Identification of lncRNA-related protein-coding genes using multi-omics data based on deep learning and matrix completion

Long noncoding RNAs (lncRNAs) can regulate the expression of protein-coding genes (PCGs) to cause disease. Identifying lncRNA-PCG associations (LGAs) is beneficial in revealing the pathogenic mechanism of lncRNA. Nevertheless, it remains challenging due to the heterogeneity of lncRNA expression and the complexity of its regulatory patterns. Biological experiments have been designed to identify LGAs, but they cannot be used on a large scale due to time and financial constraints. Therefore, the design of computational methods becomes crucial for LGA research. Here, we propose a new computational model, DNNMC, to reveal potential LGAs based on deep neural networks and inductive matrix completion using association and multi-omics data.

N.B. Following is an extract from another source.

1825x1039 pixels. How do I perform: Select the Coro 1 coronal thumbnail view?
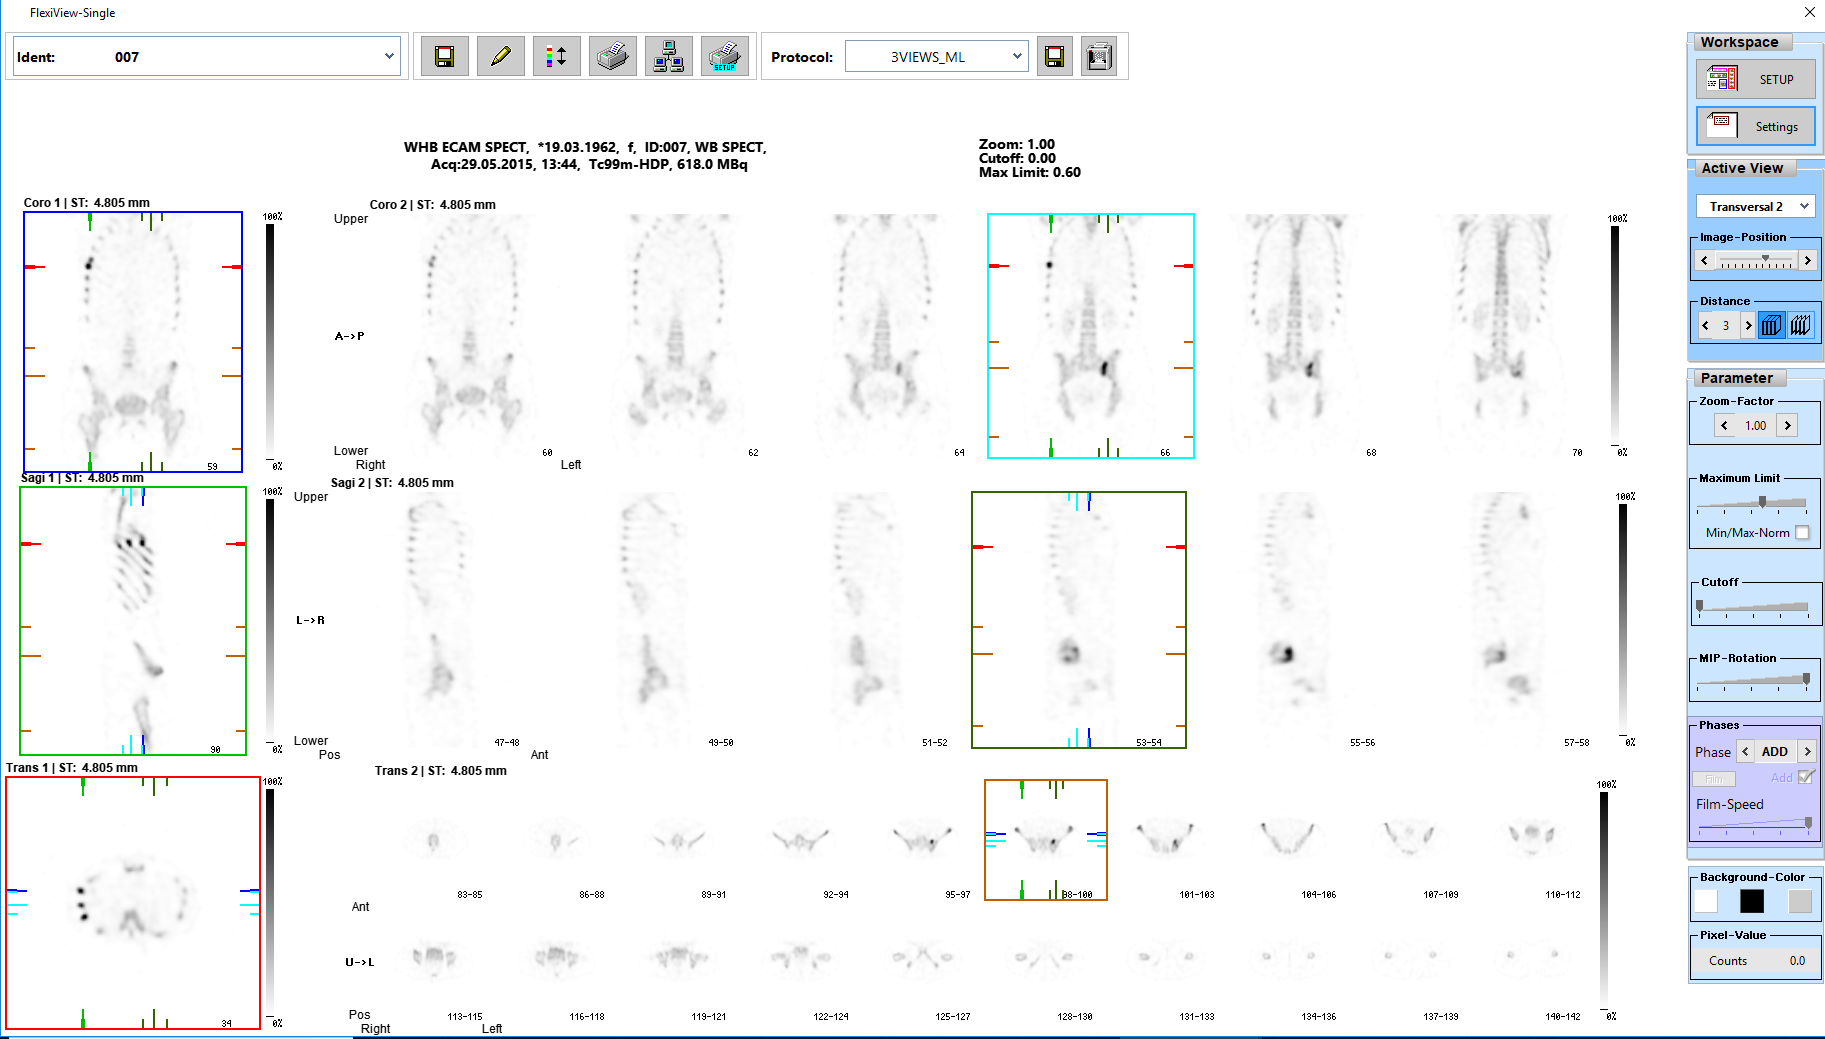(133, 342)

We first integrated LGA and multi-omics similarity to construct lncRNA and PCG similarity networks. Subsequently, deep graph convolutional networks were used for feature learning of lncRNAs and PCGs. These learned features and the known LGA matrix were finally used as input to the inductive matrix completion module for predicting potential LGAs. Experimental results on three datasets demonstrated that DNNMC outperformed other machine learning methods in predicting LGA relationships. Furthermore, multi-omics features were shown to improve the performance of LGA identification. In conclusion, we propose a new LGA prediction method, DNNMC, which can effectively complete the LGA prediction task and help to reveal the regulatory mechanism of lncRNAs in diseases.